*TASK INSTRUCTIONS*. Reproduce verbatim the lines of the data between the line containing "Screen dimensions: 617x381" and the line containing "(x=56, y=300)", inclusive, and nothing else.

#### DATASET EXTRACT ####

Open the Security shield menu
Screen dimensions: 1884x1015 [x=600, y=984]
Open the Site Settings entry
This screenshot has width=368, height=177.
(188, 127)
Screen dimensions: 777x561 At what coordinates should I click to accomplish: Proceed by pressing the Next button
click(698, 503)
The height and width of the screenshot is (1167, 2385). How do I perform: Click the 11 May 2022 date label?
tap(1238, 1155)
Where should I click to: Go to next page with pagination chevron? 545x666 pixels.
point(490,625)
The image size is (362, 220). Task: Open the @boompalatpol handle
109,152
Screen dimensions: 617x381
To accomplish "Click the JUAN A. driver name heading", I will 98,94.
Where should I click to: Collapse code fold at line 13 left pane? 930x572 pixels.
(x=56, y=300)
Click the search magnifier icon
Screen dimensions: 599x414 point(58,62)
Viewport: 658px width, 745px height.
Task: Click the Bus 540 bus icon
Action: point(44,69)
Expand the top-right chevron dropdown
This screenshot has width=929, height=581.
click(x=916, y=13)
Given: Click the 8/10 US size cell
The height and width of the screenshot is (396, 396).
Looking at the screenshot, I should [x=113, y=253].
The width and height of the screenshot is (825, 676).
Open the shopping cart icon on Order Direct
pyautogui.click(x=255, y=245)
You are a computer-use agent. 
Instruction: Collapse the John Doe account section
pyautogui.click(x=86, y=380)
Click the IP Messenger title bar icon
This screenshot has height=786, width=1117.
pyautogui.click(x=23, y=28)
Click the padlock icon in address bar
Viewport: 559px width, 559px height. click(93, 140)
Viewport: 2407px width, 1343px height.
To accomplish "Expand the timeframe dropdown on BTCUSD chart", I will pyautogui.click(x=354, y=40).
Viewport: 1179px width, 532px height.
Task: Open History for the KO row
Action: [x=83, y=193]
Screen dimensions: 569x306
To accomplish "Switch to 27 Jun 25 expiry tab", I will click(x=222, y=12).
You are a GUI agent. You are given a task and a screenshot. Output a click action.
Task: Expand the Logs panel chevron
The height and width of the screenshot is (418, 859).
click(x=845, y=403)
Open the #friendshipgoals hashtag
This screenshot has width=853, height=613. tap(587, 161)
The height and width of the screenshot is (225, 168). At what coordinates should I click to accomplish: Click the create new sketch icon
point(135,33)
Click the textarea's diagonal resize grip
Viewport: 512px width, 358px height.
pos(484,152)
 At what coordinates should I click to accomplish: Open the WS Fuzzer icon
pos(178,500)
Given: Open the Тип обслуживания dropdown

####

*EXERCISE RESULT*.
Screen dimensions: 617x381
To accomplish "Click the JUAN A. driver name heading", I will 98,94.
Where should I click to: Collapse code fold at line 13 left pane? 930x572 pixels.
(x=56, y=300)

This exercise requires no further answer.